宮島昌之(石川県)
ブロック積みが特徴の駅舎は当時のままの姿であった。
‘11.10.22 のと鉄道 旧能登線 甲
ホームや待合室、線路跡が雑草で覆われつつある駅も増えている。
‘11.10.22 のと鉄道 旧能登線 甲
片流れ屋根の待合室は能登線の駅に多い特徴。
‘11.10.22 のと鉄道 旧能登線 藤波
コンクリート部分に刻まれた「1955-7」の文字。路盤や橋台など建設当時の年代を垣間見ることもできる。
‘11.10.22 のと鉄道 旧能登線 中居―比良
のと鉄道能登線が廃止されたのは2005年(平成17年)の春で、早6年半が経過しようとしているが、先日も波並駅にレイル・ファンとみられる方が駅待合室の写真を撮影している光景を見ることができた。
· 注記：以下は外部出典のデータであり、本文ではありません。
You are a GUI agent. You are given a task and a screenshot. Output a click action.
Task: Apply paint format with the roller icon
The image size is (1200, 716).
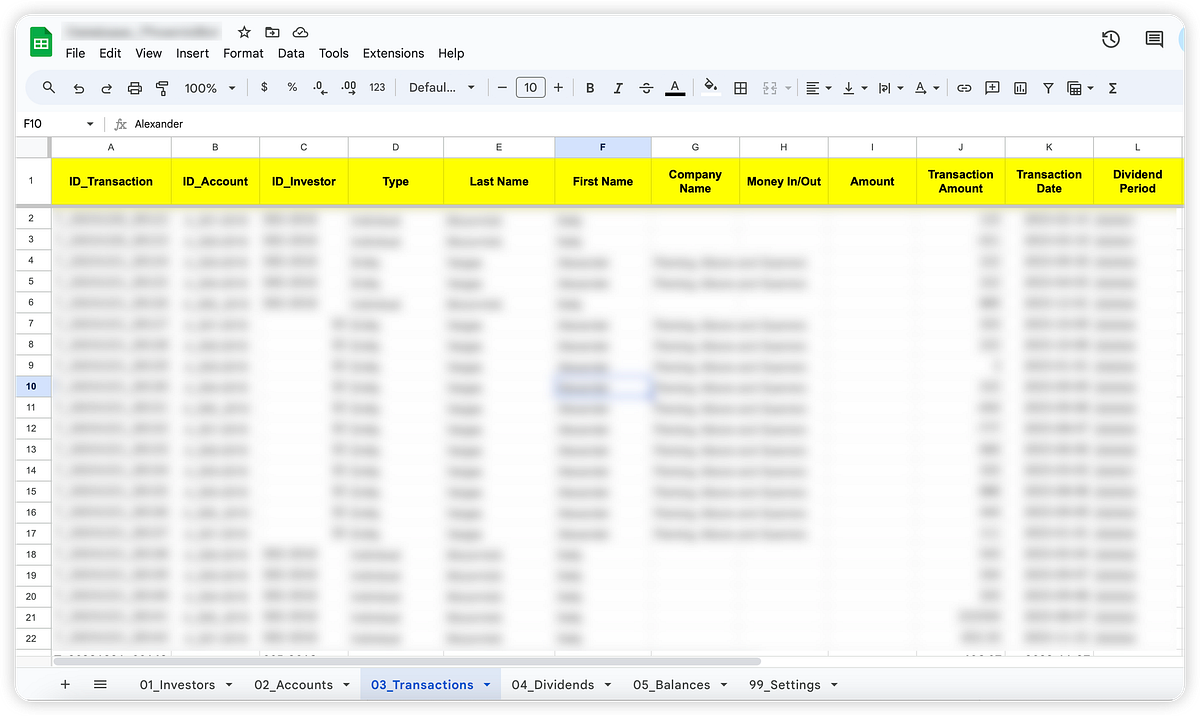pos(162,88)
さまざまな話題が尽きない「のと鉄道」、全国から注目されているためか、廃線区間の遺構などに注目し、実際に現地を訪ねるレイル・ファンも少なくないようだ。当時の駅舎(待合室)やホーム、鉄橋の跡(橋台や橋脚)、トンネル(いろは順のひらがなで呼ばれる)、路盤(盛り土)などが数多く現存している点がファンを引き付ける魅力のひとつと考えられる。さて、廃線跡の状況だが、一部を除きレールはすべて撤去され、トンネルの入り口には柵を設置して立ち入り禁止とし(恋路駅近くの酒造会社がトンネル内を酒蔵などで再利用する動きもある)、鉄橋の橋桁も取り外され、更に6年半という時の流れには逆らえず、ホームや線路跡が雑草で覆われた駅もあるのが現状で、痛々しく見るに忍びない状態だが、その一方で、珠洲駅や鵜飼駅、松波駅などのように、駅舎を保存改築した上で再活用している駅も存在する。また、NT100形気動車のうち、波並―藤波間でNT123が、蛸島駅付近でNT102がそれぞれ保存されている。
同線のすべての遺構を訪ね歩くのはとても大変だが、主要道路と並行して隣接するポイントもいくつかあり、雰囲気だけ楽しめれば十分な場合、車を運転したり路線バスに乗っていても充分に目視で確認できる。「比良駅前」「藤波駅口」といったバス停や、駅への道順を案内する看板がいまだに道路に現存するなど、駅の場所を探す手がかりもあり、中居駅や七見駅、恋路駅などでは至近距離にPAがあるので、車を止めて徒歩で移動し見学できる場合もある。
なお、廃線跡なだけに単なる駅の訪問であっても足元が悪い場合があり、十分な注意が必要であるほか、立ち入り禁止区域や危険な場所には絶対に入らないようにしてほしい。さらに、かつて急行が停車した主要駅や前記の例外を除き、駅前に駐車スペースがない場合がほとんどなので、注意が必要。